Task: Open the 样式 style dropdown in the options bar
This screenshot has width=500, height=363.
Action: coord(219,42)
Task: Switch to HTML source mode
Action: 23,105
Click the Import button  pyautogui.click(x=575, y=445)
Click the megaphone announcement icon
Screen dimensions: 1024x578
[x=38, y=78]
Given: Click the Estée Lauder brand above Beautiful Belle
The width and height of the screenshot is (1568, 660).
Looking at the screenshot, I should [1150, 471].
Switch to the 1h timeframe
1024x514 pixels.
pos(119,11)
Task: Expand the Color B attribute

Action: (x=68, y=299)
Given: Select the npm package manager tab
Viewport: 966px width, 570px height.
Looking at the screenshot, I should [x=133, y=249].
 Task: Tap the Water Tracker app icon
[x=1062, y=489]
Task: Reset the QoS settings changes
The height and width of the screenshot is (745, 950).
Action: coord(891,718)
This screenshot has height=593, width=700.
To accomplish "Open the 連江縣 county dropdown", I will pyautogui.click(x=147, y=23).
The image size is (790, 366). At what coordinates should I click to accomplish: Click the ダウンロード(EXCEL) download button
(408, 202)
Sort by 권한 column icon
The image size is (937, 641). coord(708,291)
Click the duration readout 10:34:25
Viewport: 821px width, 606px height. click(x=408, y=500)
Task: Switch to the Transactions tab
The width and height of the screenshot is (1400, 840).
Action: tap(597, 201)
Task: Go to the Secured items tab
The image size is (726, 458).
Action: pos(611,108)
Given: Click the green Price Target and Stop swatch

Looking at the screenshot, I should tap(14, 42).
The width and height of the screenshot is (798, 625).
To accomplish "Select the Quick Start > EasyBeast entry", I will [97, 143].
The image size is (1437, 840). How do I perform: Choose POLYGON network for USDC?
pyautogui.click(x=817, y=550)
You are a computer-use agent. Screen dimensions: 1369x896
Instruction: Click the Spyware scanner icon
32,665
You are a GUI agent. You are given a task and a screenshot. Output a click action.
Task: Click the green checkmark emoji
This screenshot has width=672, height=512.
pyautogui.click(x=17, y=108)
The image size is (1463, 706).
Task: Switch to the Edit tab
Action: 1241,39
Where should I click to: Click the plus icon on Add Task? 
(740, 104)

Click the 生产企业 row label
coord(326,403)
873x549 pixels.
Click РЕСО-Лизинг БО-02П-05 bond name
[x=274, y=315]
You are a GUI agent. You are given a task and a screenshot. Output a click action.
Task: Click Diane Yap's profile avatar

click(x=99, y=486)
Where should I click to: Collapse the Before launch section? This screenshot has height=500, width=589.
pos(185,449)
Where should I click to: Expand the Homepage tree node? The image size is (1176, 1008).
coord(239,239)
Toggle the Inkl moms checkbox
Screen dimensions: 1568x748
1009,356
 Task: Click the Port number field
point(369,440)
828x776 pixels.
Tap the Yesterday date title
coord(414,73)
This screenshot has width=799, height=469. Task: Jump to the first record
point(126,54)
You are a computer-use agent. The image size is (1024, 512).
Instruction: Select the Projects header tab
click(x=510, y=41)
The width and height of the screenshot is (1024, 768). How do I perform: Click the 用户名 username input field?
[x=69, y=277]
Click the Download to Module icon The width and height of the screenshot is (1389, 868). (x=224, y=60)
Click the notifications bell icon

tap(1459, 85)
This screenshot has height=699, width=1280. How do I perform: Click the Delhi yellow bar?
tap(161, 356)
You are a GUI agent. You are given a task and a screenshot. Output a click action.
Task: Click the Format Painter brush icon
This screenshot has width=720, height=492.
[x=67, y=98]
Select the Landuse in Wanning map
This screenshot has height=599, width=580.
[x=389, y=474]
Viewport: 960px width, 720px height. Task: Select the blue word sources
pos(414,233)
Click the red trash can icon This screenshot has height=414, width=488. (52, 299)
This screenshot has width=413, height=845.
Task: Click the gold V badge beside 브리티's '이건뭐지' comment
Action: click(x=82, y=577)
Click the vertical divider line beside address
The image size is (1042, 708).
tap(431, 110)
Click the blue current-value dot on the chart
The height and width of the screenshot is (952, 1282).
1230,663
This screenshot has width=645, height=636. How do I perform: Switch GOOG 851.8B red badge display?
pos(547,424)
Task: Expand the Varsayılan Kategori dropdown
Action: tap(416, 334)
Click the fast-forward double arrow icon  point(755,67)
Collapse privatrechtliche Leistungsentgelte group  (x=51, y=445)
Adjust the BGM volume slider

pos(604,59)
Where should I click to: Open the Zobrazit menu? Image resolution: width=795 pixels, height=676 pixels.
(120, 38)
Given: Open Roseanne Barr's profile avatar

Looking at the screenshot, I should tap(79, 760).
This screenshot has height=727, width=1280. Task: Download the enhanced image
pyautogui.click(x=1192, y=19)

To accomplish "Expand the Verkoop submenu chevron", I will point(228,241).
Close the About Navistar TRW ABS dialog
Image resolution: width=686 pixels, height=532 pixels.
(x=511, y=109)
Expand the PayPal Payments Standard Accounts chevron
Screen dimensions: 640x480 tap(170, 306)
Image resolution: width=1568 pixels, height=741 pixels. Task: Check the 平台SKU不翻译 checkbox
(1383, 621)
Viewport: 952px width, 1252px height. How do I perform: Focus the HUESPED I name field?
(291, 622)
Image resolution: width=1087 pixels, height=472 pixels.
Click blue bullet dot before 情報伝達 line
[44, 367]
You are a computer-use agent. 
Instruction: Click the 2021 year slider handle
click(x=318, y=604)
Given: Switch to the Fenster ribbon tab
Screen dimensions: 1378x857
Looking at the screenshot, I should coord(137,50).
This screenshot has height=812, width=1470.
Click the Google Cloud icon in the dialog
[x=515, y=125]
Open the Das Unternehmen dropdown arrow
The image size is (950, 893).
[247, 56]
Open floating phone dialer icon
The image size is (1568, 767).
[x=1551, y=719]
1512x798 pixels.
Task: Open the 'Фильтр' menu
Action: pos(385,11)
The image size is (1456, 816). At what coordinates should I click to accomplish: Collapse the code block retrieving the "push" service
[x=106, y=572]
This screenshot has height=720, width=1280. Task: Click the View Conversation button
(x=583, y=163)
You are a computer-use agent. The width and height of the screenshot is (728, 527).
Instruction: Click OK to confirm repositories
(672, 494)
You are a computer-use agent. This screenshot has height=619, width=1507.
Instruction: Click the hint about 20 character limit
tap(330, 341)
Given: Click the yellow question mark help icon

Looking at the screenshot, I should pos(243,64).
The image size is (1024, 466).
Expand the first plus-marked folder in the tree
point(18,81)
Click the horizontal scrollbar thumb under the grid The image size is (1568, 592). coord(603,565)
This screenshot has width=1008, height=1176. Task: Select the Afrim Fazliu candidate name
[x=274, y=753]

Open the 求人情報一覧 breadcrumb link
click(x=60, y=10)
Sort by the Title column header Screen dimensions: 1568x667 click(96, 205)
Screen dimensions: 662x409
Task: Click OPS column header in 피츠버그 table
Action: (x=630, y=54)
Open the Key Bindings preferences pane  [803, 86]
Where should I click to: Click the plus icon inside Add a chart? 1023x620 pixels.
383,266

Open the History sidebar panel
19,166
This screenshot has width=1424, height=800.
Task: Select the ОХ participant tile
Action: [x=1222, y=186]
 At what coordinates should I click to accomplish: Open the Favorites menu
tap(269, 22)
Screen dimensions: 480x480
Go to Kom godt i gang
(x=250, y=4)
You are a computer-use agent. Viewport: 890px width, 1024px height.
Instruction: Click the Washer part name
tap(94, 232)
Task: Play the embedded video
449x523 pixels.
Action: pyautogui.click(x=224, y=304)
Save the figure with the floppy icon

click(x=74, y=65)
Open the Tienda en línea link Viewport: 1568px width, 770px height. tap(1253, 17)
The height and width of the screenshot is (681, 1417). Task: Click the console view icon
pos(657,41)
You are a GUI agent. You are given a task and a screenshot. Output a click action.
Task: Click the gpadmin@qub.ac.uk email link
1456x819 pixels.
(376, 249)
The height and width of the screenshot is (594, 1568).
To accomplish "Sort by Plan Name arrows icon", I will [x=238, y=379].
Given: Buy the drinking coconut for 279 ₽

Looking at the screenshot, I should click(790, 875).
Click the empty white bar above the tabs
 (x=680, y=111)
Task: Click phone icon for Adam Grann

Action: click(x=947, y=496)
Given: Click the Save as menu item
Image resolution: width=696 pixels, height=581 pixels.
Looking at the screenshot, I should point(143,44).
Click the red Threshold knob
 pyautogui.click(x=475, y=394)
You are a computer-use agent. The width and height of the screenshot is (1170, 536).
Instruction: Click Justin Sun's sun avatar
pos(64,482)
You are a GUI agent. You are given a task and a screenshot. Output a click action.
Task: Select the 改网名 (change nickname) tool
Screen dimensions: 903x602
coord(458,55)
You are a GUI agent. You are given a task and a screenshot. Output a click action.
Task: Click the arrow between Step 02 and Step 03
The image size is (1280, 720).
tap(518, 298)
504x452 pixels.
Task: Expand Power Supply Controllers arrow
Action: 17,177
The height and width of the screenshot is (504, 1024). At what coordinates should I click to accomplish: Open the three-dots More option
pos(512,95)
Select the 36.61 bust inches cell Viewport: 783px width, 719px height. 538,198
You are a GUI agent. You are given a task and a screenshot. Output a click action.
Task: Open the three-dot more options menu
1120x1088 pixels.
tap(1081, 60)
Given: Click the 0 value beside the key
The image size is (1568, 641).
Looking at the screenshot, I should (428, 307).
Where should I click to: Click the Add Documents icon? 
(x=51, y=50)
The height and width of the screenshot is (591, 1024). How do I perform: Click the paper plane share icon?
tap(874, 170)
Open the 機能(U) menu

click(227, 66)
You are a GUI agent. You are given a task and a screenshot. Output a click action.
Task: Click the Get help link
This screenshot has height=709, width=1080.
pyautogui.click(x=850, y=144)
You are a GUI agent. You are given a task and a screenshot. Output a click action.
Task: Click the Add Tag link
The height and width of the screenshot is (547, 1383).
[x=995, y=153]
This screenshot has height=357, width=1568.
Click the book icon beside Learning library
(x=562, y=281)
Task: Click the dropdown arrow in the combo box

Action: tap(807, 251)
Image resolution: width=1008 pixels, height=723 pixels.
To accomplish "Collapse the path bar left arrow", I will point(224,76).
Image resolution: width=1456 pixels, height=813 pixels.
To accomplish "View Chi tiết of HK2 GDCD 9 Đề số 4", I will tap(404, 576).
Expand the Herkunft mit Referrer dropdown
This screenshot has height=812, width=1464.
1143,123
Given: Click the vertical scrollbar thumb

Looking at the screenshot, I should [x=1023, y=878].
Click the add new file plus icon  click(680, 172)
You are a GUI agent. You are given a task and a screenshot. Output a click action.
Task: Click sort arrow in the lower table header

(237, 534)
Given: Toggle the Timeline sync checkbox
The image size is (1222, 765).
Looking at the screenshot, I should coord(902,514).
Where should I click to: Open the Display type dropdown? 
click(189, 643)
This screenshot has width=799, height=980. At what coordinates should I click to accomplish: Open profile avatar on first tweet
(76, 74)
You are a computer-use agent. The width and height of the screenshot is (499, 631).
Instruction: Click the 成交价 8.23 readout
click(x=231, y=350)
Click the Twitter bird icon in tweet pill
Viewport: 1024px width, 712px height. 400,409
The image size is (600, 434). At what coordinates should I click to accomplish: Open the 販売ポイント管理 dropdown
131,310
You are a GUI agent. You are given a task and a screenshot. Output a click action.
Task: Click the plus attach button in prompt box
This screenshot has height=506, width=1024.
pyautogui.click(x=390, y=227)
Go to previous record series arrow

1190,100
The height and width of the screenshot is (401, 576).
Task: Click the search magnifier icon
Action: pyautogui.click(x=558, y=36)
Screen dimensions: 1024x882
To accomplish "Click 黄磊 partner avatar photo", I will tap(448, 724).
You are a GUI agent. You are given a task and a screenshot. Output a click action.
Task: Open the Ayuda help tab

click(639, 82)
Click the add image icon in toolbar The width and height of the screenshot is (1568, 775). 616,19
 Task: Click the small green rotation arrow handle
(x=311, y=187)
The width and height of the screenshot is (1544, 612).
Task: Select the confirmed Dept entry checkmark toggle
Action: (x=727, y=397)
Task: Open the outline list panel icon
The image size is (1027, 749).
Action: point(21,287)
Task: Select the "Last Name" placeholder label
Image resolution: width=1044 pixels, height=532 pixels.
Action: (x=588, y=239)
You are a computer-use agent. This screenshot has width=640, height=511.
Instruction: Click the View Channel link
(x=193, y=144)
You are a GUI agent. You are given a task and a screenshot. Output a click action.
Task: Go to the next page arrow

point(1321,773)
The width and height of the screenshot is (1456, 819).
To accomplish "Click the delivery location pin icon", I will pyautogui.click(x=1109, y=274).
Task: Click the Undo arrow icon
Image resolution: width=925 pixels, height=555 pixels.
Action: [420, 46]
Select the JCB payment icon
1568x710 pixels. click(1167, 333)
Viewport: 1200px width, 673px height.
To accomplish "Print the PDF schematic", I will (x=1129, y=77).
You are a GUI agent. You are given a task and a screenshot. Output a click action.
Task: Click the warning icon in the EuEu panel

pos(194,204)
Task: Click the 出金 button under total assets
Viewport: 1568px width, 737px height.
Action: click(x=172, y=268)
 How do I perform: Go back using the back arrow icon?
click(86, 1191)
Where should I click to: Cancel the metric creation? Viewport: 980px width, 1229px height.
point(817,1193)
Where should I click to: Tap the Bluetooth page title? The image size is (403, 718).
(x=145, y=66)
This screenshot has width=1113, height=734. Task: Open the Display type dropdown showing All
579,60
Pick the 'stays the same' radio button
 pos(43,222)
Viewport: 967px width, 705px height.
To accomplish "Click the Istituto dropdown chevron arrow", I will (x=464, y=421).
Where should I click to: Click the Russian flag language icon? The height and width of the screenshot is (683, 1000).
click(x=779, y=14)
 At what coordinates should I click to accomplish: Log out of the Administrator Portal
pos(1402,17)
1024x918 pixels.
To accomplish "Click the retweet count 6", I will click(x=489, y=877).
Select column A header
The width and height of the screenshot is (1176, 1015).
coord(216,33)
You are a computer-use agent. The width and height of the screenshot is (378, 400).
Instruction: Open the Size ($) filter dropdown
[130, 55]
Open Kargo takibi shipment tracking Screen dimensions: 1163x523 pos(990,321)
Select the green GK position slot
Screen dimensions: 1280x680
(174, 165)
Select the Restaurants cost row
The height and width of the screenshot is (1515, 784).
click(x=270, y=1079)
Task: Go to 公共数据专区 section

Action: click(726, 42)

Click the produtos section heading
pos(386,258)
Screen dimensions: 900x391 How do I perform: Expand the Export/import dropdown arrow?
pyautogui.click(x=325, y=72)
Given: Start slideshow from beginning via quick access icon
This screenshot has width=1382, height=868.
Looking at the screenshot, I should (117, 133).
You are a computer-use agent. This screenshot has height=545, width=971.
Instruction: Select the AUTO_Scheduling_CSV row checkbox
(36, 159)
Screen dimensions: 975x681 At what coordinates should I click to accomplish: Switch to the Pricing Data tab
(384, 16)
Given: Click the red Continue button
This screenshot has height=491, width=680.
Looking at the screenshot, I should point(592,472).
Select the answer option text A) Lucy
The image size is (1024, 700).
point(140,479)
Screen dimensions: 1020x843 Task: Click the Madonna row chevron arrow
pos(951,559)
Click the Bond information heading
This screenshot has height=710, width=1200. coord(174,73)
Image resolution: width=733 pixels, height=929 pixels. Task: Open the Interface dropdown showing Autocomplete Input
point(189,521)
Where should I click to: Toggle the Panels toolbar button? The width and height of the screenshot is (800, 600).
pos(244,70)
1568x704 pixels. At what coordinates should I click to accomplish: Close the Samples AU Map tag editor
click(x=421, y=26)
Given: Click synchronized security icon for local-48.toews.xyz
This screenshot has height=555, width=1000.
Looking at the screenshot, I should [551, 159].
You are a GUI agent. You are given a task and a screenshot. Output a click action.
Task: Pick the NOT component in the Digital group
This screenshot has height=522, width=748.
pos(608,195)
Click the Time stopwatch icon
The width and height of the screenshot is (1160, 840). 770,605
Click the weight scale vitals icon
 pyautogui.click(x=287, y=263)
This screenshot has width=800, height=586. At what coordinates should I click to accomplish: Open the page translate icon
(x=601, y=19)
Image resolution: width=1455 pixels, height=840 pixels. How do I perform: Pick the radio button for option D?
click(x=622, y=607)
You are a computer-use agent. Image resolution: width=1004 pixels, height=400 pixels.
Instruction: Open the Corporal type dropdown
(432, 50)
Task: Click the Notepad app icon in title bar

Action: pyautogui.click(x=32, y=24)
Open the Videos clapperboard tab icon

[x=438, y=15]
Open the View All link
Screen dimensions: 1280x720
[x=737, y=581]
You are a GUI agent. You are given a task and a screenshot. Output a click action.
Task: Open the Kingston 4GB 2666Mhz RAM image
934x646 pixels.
━━━
▶ The task: Retype only the stretch of lines above starting at the one with "This screenshot has height=491, width=680." and stopping at the one with "Task: Pick the", exactly as written, with both kept.

▶ Solution for this problem:
This screenshot has height=491, width=680.
Looking at the screenshot, I should point(592,472).
Select the answer option text A) Lucy
The image size is (1024, 700).
point(140,479)
Screen dimensions: 1020x843 Task: Click the Madonna row chevron arrow
pos(951,559)
Click the Bond information heading
This screenshot has height=710, width=1200. coord(174,73)
Image resolution: width=733 pixels, height=929 pixels. Task: Open the Interface dropdown showing Autocomplete Input
point(189,521)
Where should I click to: Toggle the Panels toolbar button? The width and height of the screenshot is (800, 600).
pos(244,70)
1568x704 pixels. At what coordinates should I click to accomplish: Close the Samples AU Map tag editor
click(x=421, y=26)
Given: Click synchronized security icon for local-48.toews.xyz
This screenshot has height=555, width=1000.
Looking at the screenshot, I should [551, 159].
You are a GUI agent. You are given a task and a screenshot. Output a click action.
Task: Pick the NOT component in the Digital group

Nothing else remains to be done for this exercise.